I am currently evaluating if syncthing is the right choice for an upcoming project: there will be a central shared folder on a server somewhere, and different collaborators are invited to contribute and edit files.
my question is: is it possible to see who (which device) made the latest change to a file?
Not really, currently. Technically, the info is encoded in the version vector, but you’d need to compare with the previous version to see who changed it last and it may still be ambiguous.
It would require a protocol change, basically adding a field to carry around last-changed-by per file. It’s not impossible, but this is the first I’ve heard about it so it hasn’t been considered yet.
there will be collaborative editing of files in a shared folder.
and the idea is to have a system similar to git — but without requiring contributing users to know about git / or to know how to use it.
all the user does is edit and save files, which are then synced to the shared folder. a piece of software monitors that folder, and keeps track of changes (e.g. logs it to a database, creates a git commit, or similar). and for that it would be nice to know who made those changes.
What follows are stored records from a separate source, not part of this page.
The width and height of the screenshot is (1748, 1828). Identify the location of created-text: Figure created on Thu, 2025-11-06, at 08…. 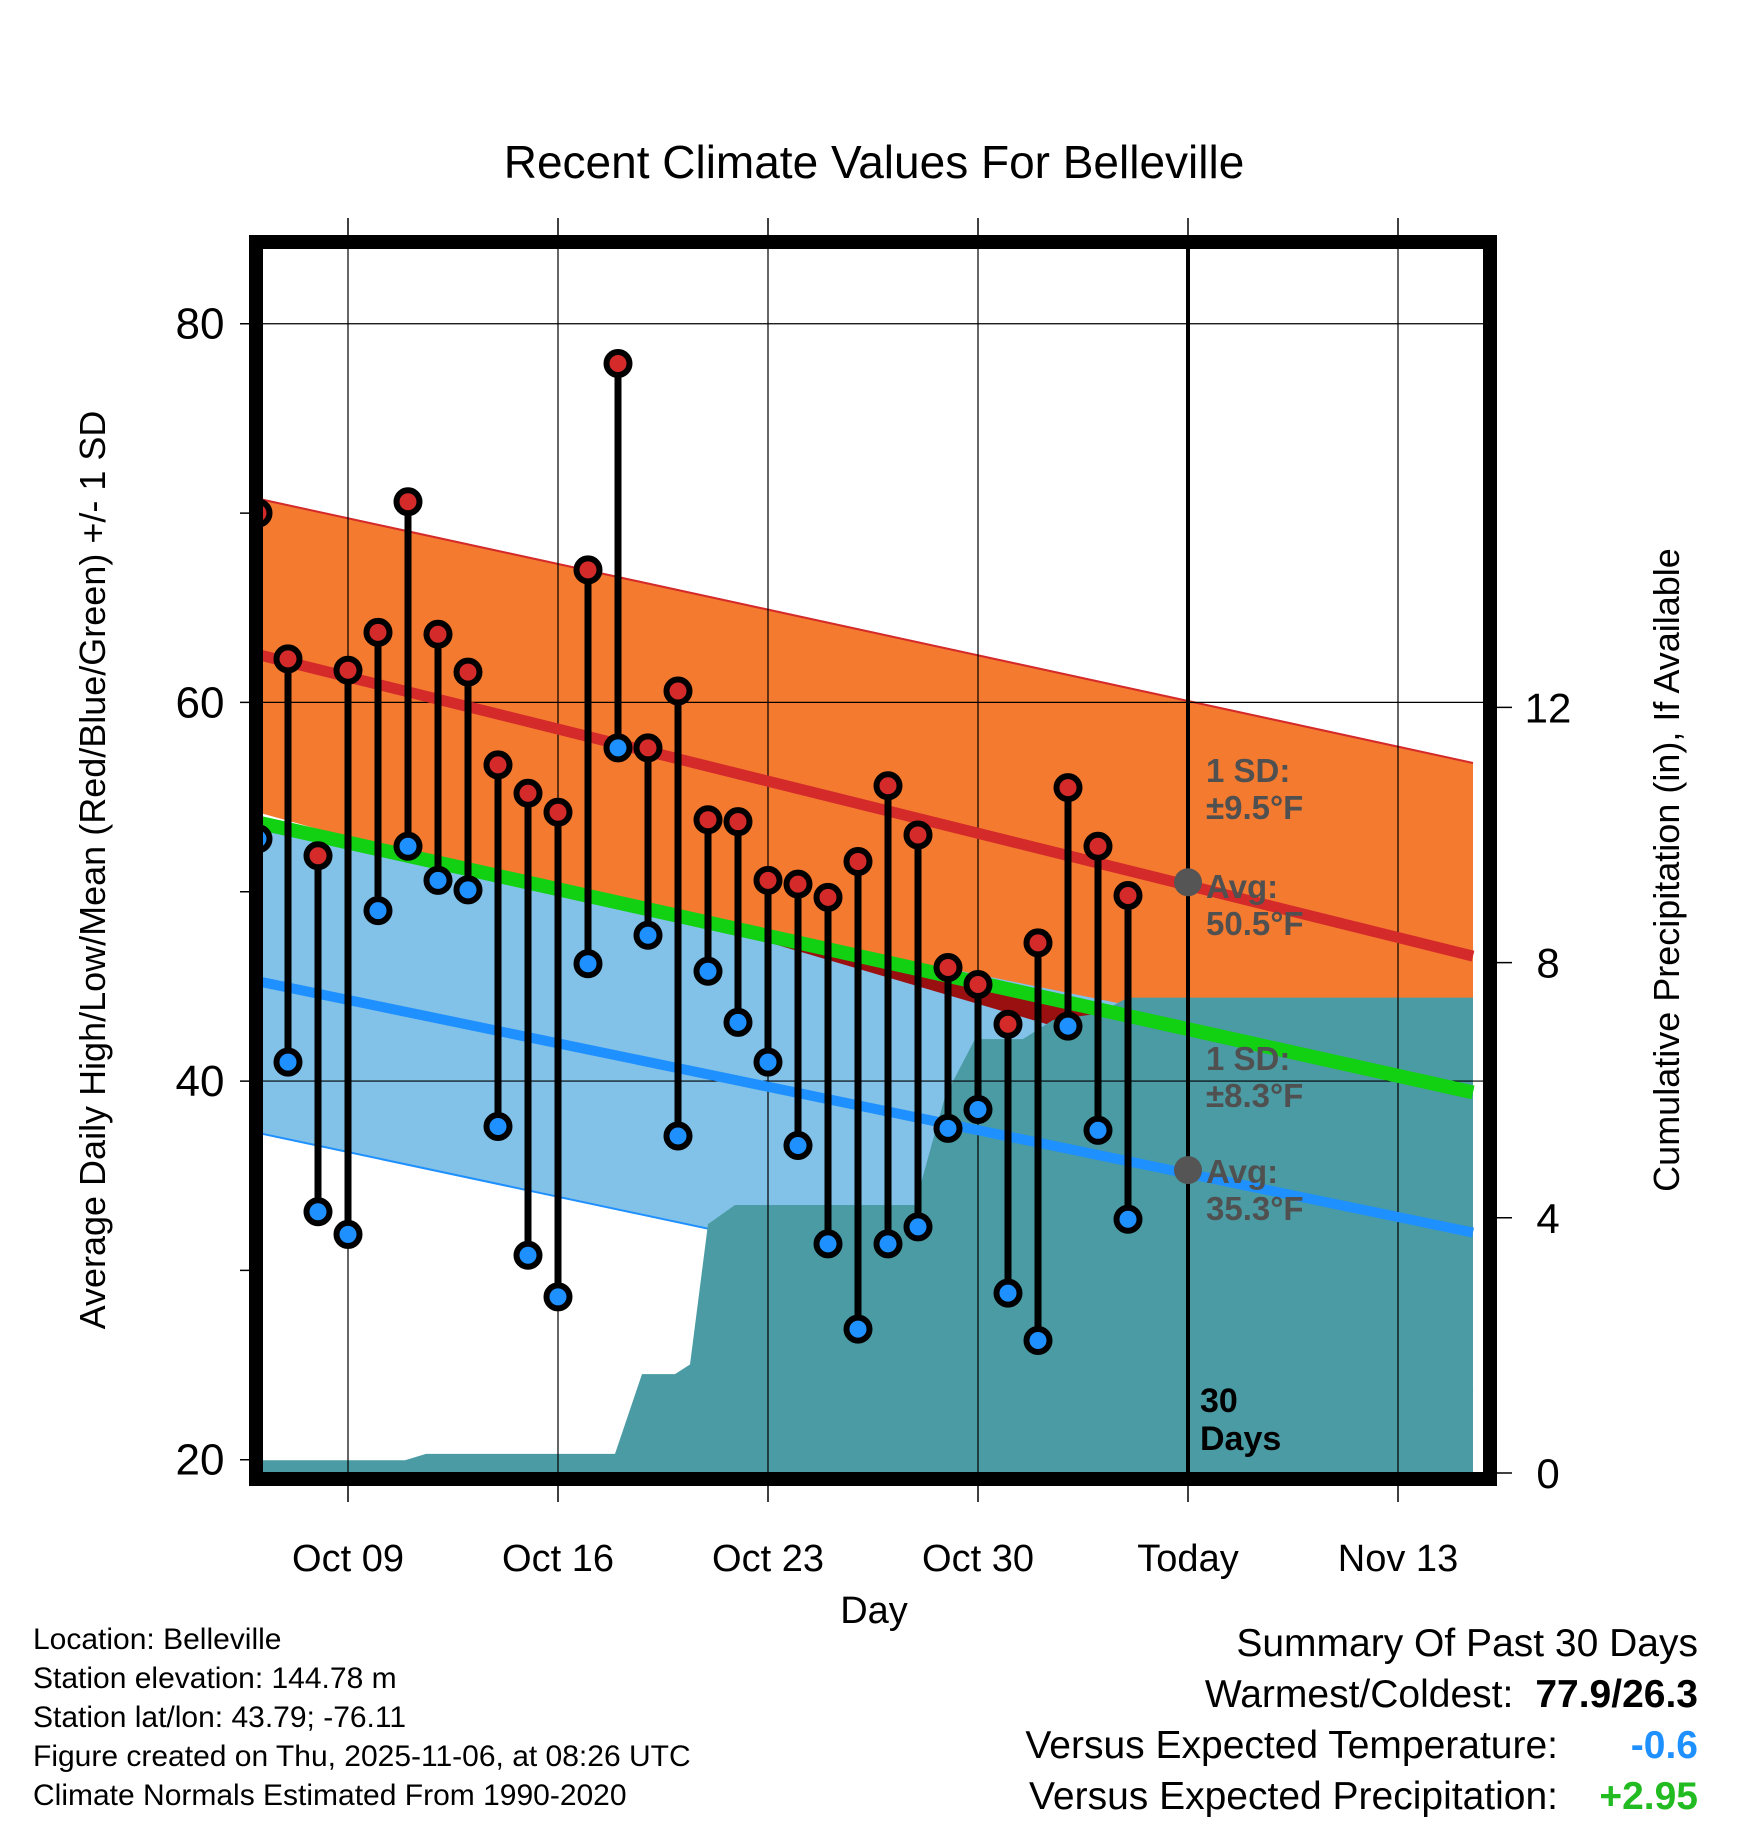
(362, 1756).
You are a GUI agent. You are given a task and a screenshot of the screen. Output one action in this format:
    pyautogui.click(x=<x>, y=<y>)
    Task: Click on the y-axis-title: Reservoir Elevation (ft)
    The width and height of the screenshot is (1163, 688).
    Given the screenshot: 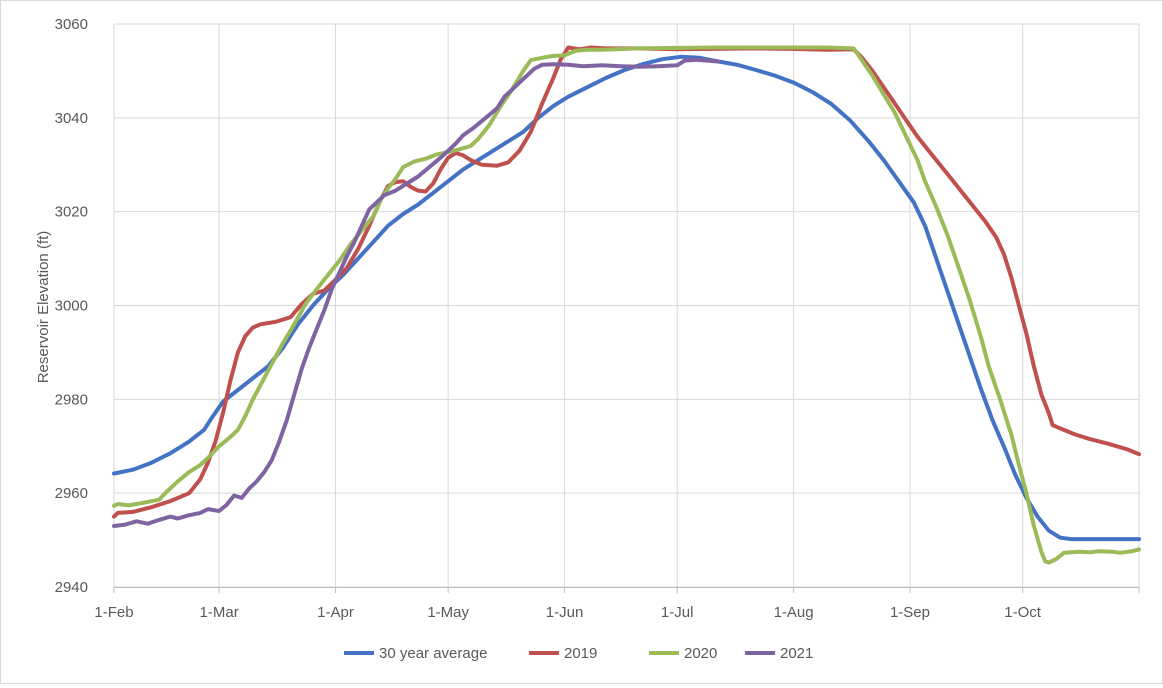 What is the action you would take?
    pyautogui.click(x=44, y=308)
But that’s only the last change, you cannot rely to capture all changes (hence all history), as some two nodes might do edits offline away from everyone else, and once they come back online it would look like the whole change was introduced by one node, where in reality it could have been introduced by both in potentially multiple occourances.
true. but this whole setup is going to be a tradeoff between ease of use and accuracy anyway.
the number of users (working on the same file at the same time), as well as the frequency of activity overall is going to be relatively low. also, people are likely to be online most of the time, that’s why I’m willing to take that risk.